You see, in their mind, they are not teaching Instructional Design in their “How to Create a Course” classes, they are teaching marketing. And they are marketing experts, so why would they need to shell out the bucks for an Instructional Designer to consult with on the creation of marketing products? But many of these companies are having the same problem: student retention. For a marketing person, that is a problem because their audience isn’t sticking around, which means their core mission is not happening. They are getting the money from the student for the “How to Create a Course” and then they are never seeing that student again. Or, even worse, the student never finishes the course and asks for a refund!

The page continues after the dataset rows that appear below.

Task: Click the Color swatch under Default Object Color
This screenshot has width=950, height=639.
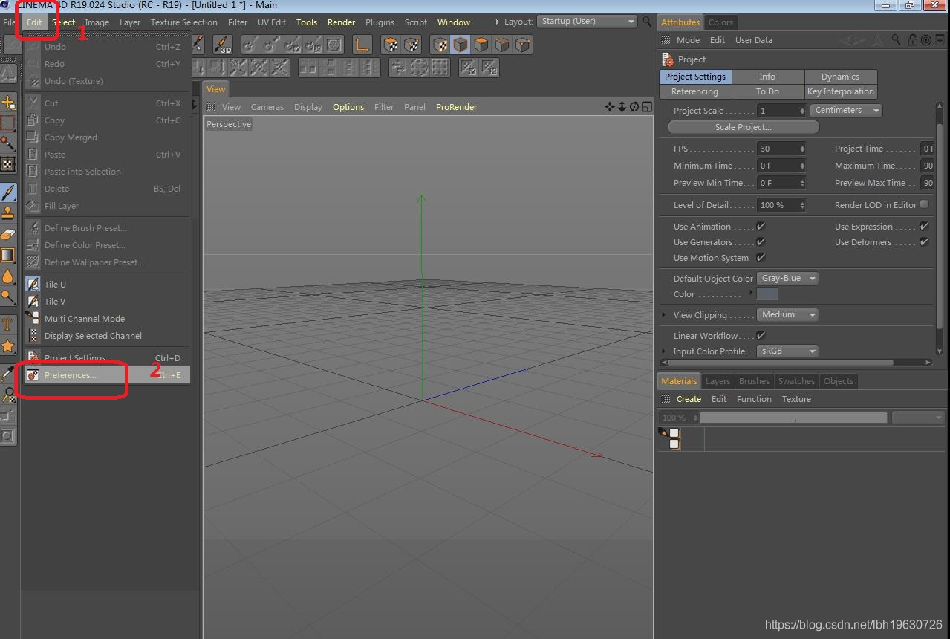Action: [767, 294]
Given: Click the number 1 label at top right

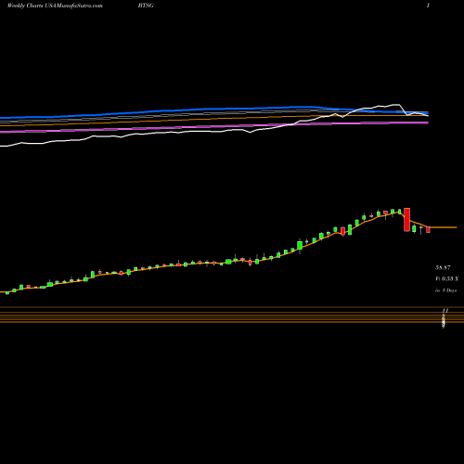Looking at the screenshot, I should point(428,6).
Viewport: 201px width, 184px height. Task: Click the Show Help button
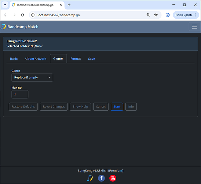point(80,107)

For an Instructional Designer, there is a fairly simple solution to this. Not only would the application of instructional system development best practices improve the student experience in the “How to Write a Course” course, it would also improve the eLearning content! While I do see that the course is a form of marketing for these companies and Udemy instructors, they are doing themselves a disservice by not taking advantage of the years and years of academic and corporate research and case studies scrutinizing how people learn, and the science of student retention, and the Instructional Design process.

So, What Do We do?

Well, asking these marketers and entrepreneurs to study ADDIE and complete training needs assessments to identify the learning gap seems a little ridiculous. However, a less formal analysis of the problem the class is trying to solve is always a good idea. Sometime the water is so muddied with grand marketing plans that the simple question of “What does success look like at the end of this class” is never asked and there is a huge hole in the training. Or there is no clear objective for the course other than the course title. These are mistakes that eLearning designers would never make, but eLearning designers are not being brought into the process at all.

Why Not?

Usually the simplest answer is the right one, and in this case, the simplest answer is that the marketing folks writing these classes don’t realize that Instructional Designers are even a thing. They didn’t look to hire an eLearning consultant because they didn’t realize they exist, or if they did realize they existed, they think we are solely university employees converting classes to on-line and putting tenured professors out of work, or corporate wonks writing boring sexual harassment and timecard training. People outside of the Instructional Design industry really don’t understand what we do in the Instructional Design industry!

How Do We Fix It?

I think the first step is helping to define their classes as eLearning instead of marketing. Then they need to treat it like eLearning, following Instructional Design standards to produce higher-quality, sticky eLearning content. To start, as eLearning Designers, we can help these course generators to apply the most rudimentary Instructional System Design (ISD) principles to their training. I do this by personally reaching out to every marketing company I come across that offers classes on writing classes. I also ask to guest blog about Instructional Design basics on any entrepreneurial and marketing site that will let me. I have written several articles on Guerilla eLearning for eLearning Industry, but I am preaching to the choir here. We need to find a way to get the message to the masses. Once the content generators see what a difference applying the simplest eLearning design theories make on the quality of their final product, they will be chomping at the bit to work with an eLearning Consultant and really treat their course like an eLearning event, and give it the respect it deserves.

As eLearning professionals, we all know the impact that well thought out, well-designed eLearning content can have on a student. I also see the marketing potential in offering good eLearning content. Now the trick is to close the knowledge gap between the Instructional Designers out there and the marketing professionals who want to use eLearning as a marketing technique.